Why are residents who need full care in ALF? Shouldn't they be in a nursing home? I thought ALF is just to assist. If a nursing home is the last stage of life, why isn't memory care in a nursing home and a rehabilitation center at a ALF? It makes no sense to me. Why can an uncertified aide administer meds in a ALF? Why do aides in ALF have to do cooking, meds, etc.. Since it's more expensive living, shouldn't we have better options instead of the aide being every job title?
The real reason the distinctions are difficult to make is that people are untidy and resist attempts to fit them into nice clear categories.
Generally the ability to perform the ADLs is one of the determining factors as to the appropriate level of care facility.
Staff training and certification will vary too.
I know there have been cases where a couple stays in a lower level of care facility to allow them to stay together.
Skilled Nursing of course means that the person needs care that an AL or MC can't give. The resident must meet a certain requirements especially if Medicaid is going to cover the residents care. These are closely monitored by the State even if privately owned. There is usually a doctor/s associated with it. A DON and a RN at every nurses station. LPNs do medpasses and actually work closely with Patients. Then CNAs are the LPNs aides. They usually do the dirty work. Where my daughter worked as an LPN she was in charge of the CNAs, the RN was over the LPNs and DON was over them all.

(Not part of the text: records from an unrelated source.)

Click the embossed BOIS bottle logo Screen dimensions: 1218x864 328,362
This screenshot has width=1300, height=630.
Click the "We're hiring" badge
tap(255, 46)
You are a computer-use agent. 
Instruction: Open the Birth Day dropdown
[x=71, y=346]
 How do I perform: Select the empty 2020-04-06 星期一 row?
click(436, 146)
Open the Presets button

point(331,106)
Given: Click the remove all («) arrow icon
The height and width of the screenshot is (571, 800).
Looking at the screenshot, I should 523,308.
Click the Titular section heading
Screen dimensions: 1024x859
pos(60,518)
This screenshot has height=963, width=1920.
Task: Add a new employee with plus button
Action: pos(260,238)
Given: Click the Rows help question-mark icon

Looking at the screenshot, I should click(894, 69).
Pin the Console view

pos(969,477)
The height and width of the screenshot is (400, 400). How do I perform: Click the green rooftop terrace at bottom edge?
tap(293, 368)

A CNA, unless a Medtech, should not be doing med passes under any circumstances. Thats a Hospital, AL, MC or SNF. They are not medically trained. To do med passes they must be Medtechs. It was suggested on another post to call the Board of Nursing in your State to see if this has changed because of COVID. In my Moms AL the aides did help out at meal time. There was a cook. The aides made the table, served the food and did the clean up. They may have helped getting the food on the plates but I didn't see that.